Risks associated with investing in AI
AI can also result in investors seeing their investments turn increasingly cyclical, which also poses the threat of a bursting bubble. “While the long-term potential of AI is very persuasive now, for short or medium-term investors, those who are looking to stay invested for less than 5 years, there are risks of a bubble amongst AI related stocks,” explained Zubair Shakeel, a UAE-based asset manager.
“For instance, US-based digital media company Buzzfeed spiked 300 per cent after using ChatGPT to generate content, with AI firms surging as well on the news. However, the market move seems a bit extreme. If this is a bubble, there could be better opportunities elsewhere for AI investors.”
But does that mean long-term investors stand to benefit from investing in AI? Shakeel agrees, while flagging certain factors that long-term investors, those who are looking to stay invested for more than 5 years, need to consider.
“The real value of investing in AI will come from investing in a business with an AI model that can be effectively monetised. So, investors would be advised to look past impressive adverts, find out how a company will make money from its AI investments, and then base your decision on that,” he added.

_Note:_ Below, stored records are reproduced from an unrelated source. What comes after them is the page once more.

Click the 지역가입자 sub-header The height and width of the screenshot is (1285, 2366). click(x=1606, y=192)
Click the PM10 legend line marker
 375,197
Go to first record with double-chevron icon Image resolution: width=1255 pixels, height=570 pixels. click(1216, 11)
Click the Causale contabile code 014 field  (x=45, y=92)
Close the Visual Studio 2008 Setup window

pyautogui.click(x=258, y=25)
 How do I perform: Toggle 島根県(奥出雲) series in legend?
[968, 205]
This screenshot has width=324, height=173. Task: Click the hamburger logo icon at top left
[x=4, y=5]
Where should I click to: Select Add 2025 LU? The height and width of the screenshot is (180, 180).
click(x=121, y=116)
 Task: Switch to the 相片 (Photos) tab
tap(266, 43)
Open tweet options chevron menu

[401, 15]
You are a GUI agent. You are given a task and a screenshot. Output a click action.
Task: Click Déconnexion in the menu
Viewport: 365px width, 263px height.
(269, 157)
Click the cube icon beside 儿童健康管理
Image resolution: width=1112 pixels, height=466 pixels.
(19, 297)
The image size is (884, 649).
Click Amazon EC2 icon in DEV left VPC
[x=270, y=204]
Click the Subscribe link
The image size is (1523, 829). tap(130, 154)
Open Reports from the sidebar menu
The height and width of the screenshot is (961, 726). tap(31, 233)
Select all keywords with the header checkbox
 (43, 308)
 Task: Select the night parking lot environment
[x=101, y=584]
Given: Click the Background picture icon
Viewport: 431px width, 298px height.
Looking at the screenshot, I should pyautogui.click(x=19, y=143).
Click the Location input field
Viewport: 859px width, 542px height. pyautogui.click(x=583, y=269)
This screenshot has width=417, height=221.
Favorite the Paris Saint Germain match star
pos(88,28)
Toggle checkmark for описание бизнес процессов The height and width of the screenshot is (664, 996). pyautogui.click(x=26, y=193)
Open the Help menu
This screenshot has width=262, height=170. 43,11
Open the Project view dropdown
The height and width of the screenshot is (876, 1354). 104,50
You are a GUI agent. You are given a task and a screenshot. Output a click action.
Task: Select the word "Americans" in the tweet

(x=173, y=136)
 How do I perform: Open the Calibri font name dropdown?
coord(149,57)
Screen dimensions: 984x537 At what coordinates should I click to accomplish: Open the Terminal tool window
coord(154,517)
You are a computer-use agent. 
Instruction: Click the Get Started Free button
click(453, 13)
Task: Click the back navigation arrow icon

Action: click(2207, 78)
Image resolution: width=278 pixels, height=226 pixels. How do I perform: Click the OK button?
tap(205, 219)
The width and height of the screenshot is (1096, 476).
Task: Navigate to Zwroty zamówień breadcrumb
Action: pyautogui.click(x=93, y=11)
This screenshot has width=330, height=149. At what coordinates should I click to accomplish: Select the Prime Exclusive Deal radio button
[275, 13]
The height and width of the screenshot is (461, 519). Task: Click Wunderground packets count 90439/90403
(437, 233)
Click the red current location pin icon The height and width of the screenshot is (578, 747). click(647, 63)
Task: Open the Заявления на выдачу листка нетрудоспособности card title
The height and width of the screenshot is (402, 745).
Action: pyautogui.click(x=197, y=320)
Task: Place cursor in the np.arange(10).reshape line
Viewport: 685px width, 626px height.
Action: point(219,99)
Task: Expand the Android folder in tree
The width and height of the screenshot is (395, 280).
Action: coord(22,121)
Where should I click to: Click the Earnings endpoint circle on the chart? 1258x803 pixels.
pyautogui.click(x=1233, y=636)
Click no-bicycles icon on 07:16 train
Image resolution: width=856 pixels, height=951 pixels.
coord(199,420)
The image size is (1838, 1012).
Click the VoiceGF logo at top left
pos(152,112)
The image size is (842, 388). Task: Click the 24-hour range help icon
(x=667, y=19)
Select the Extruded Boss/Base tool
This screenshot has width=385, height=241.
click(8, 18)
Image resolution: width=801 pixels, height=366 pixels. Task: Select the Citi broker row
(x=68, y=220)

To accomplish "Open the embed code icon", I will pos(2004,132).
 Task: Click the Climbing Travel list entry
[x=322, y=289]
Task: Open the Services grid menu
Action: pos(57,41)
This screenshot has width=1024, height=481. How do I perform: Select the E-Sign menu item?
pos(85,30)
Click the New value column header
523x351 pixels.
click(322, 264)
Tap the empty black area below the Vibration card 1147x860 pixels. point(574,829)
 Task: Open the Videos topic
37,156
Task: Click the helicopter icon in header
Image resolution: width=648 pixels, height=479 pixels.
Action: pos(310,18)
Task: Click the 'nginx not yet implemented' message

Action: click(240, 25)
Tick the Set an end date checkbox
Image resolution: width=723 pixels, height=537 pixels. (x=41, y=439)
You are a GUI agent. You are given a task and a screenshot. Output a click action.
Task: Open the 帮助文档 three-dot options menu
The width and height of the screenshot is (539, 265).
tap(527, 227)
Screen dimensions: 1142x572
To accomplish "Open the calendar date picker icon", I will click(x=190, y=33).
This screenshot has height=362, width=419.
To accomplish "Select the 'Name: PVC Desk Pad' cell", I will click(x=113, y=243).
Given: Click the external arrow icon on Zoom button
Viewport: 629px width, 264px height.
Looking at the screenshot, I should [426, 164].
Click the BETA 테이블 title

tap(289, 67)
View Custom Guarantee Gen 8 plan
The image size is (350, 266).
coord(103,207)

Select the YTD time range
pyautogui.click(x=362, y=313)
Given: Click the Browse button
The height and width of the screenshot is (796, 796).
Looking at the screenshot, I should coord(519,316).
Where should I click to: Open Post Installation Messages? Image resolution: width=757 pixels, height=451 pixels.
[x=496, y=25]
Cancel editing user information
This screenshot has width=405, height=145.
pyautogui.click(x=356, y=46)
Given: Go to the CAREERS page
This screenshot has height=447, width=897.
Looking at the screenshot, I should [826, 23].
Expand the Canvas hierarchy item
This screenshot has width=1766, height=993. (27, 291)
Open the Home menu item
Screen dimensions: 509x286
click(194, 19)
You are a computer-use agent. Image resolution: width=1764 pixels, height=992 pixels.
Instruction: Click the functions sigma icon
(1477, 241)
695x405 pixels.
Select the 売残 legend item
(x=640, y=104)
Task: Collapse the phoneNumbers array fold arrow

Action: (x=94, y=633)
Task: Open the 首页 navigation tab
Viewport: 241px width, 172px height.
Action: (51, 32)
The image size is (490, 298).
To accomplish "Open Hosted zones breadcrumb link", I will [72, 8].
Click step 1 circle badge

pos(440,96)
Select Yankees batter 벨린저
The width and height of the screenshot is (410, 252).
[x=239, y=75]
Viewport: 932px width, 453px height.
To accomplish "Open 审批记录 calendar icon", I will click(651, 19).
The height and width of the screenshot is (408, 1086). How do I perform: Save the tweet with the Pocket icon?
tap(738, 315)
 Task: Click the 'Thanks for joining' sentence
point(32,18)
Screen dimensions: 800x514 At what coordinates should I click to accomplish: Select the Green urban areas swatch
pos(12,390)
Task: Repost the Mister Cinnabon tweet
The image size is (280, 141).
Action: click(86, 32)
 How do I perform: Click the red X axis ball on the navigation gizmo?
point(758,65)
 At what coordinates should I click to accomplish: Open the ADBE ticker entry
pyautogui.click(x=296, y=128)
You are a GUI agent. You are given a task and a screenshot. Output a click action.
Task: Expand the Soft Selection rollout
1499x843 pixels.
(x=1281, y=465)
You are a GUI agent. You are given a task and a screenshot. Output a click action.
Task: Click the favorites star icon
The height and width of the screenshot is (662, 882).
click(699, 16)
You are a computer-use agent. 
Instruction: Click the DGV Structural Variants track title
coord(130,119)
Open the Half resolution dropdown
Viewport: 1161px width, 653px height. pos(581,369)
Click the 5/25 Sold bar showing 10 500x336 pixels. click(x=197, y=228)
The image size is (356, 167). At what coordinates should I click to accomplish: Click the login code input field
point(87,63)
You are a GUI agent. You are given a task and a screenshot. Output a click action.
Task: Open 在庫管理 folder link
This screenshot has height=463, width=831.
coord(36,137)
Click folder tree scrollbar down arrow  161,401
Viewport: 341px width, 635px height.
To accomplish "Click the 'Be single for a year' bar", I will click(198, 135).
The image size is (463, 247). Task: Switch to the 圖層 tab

If you’ve been limiting yourself to a costly financial advisor for getting sound financial advice and if you no longer have the discretionary funds nor do you want to use them on a wealth manager anymore, you can use AI to your financial advantage.
“If you’re not very confident with investing you may see a news headline that says a company in your investment portfolio has come under a certain threat, and this might alarm you just enough to sell your shares immediately. However, this could later be considered a mistake,” Shakeel added.
“This is when AI investing turns very useful – when it enables you to resist such market impulses. With AI’s capability to quickly process content sources to identify changes in public sentiment or interest, it can eventually help you save money in the long run.”
So even when research can be too daunting for a newbie investor, particularly when it comes to making decisions in a fast-paced field like investing, AI is making it possible to make decisions based on more data in less time.
But the question remains as to how much control of one’s investment holdings can ultimately be handed over to machine intelligence? The answer for now is straight-forward. Like with all other investments, the AI avenue of investing is proving to be an effective way to diversify and be allocated some of your money, but not all of it - atleast not just yet.